THE PROBLEM:
Each line that has the string "will" must be copied from the records below.

[[ SOURCE RECORDS open ]]

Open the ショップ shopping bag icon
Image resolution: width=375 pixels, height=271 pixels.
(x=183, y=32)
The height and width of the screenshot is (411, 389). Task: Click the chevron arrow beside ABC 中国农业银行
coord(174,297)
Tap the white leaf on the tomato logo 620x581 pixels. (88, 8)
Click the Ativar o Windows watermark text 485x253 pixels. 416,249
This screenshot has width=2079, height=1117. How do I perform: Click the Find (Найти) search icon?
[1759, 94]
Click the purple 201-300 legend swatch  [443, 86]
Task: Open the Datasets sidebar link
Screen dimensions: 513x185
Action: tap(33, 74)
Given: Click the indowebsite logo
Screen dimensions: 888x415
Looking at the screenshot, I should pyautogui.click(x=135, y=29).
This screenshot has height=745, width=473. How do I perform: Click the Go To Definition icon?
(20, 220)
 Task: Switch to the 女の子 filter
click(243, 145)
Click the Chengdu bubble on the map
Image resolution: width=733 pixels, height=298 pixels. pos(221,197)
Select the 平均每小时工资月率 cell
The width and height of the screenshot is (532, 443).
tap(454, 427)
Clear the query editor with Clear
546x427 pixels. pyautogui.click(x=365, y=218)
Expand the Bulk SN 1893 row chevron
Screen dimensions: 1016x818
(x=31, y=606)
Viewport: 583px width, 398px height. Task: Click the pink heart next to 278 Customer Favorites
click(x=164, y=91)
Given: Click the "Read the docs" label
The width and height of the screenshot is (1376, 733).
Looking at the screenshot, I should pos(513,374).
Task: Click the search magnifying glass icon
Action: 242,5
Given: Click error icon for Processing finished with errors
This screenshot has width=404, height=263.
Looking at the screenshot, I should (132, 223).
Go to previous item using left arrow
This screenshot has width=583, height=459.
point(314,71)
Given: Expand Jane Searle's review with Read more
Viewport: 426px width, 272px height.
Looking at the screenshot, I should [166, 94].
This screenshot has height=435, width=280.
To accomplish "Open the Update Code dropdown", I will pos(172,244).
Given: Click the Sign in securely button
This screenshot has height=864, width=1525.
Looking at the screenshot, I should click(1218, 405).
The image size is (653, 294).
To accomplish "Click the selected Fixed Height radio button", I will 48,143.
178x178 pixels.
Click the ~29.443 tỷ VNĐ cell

[[ SOURCE RECORDS closed ]]

ANSWER FOR THIS EXERCISE:
To accomplish "Open the Update Code dropdown", I will pos(172,244).
To accomplish "Click the selected Fixed Height radio button", I will 48,143.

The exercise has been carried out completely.